The early BIST work [3][4] was focused on Xilinx-4000, Spartan and Virtex-4 FPGA architectures. These solutions were not adequate to test the newer FPGA architectures (Virtex-5 onwards) because the CLBs in newer architectures contain more data-paths and more interface pins as compared to the previous generation FPGAs. Stroud presented the BIST for Xilinx Virtex-5 devices [5], however this work still relied on the older test architectures. In these BIST architectures, a single TPG provided the input vectors to multiple BUTs using long wires as shown in Fig. 1(a). High fan-out on the TPGs, limited availability of the long wires and the synchronization difficulties related to them made the routing difficult. Hence,



Figure 1. (a) BIST using long wires (b) BIST using Iterative Logic Array

these techniques failed for larger devices, which have a large number of CLBs, due to the routing congestion [10].

The BISTs, using Iterative Logic Array (ILA), were presented to combat the problem of routing congestion. In the ILA architecture, as shown in Fig. 1(b), instead of a single TPG providing the input vectors to multiple BUTs, the output of one BUT is propagated as the input to its adjacent BUT. This way, each BUT acts as a TPG for its successor BUT. If a fault exists in the BUT, then the BUT will provide an incorrect input to its successive BUT, and, hence, the error will propagate until it reaches the final ILA output. Early ILAbased work [6][7][8][9] provided test coverage only on the limited CLB functionalities. Stroud and Abramovici [10] provided full test coverage for ORCA CLBs. In this approach, each BUT required one extra CLB as a helper cell to form the ILA, and, therefore, the test required two test sessions (one session to test the BUT, and a second session to swap the roles of the BUT and the helper CLB). The CLBs in the contemporary Xilinx FPGAs are significantly different than the ones in the ORCA FPGAs, and, therefore, the test for the ORCA FPGAs cannot be extended to the contemporary Xilinx FPGAs.

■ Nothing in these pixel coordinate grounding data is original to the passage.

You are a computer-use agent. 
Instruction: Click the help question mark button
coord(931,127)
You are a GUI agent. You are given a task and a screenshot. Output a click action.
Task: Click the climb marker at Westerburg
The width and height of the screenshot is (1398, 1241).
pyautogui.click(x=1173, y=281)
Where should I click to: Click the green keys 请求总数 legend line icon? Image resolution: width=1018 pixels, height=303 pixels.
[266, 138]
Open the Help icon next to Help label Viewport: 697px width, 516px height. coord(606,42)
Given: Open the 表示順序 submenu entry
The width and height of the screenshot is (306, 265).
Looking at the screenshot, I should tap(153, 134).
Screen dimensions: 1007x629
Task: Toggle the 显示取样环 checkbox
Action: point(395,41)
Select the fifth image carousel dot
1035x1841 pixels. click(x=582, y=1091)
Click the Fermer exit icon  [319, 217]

Contemporary BIST techniques require a limited number of user I/O pins, such as a clock, a reset, and the observation pins, in order to administer the test. As a result of this, the BIST has to be designed prior to the system design phase of the project, and may be subjected to constraints that cannot be satisfied. The BIST discussed in this paper eliminates the need for any of the user I/O pins, and thereby makes it suitable for immediate deployment in any system with Xilinx 7-series FPGA.

This paper provides the following contributions in the field of FPGA-BIST. 1) The test detects and isolates single stuck-

at-fault in the CLBs of Xilinx 7-series FPGAs 2) The test ensures the full scalability across different device sizes by eliminating the routing congestion problem for the larger devices. 3) The test completes in a single test session, thereby reducing the test time. 4) The need for the user I/O pins is eliminated; hence, the test can be deployed in any system without making any system-level changes.



Figure 2. System-level diagram of the test

**III. OVERVIEW OF THE TEST** 

Fig. 2 shows the system-level diagram of the test setup. The test clock is derived internally from the configuration block of the FPGA. The result of the test is written into the DONE bit of the FPGA status register, which can be read by the configuration interface. The test involves the following sequence of steps - 1) The host downloads a BIST configuration to the FPGA using the configuration interface, such as SelectMap or JTAG 2) The test runs for a small duration and writes a PASS or FAIL result into the status register of the FPGA 3) The host reads back the result of the test using the same configuration interface. 4) If the test result is FAIL, only then the host performs the fault isolation. All of the required BIST configurations are precomputed, and are stored in external memory along with the user configuration. The generation of the BIST configurations is automated using a script, which takes the FPGA part name and the coordinates of the rectangular test area as the input parameters, and generates the set of BIST configurations to test all of the CLBs within the specified rectangular test area. The BIST configurations are discussed in detail in Section IV. If the fault is detected by the BIST configurations, only then all of the flip-flops in the device are read back using the configuration interface to isolate the fault location. Fault isolation is discussed in detail in Section V.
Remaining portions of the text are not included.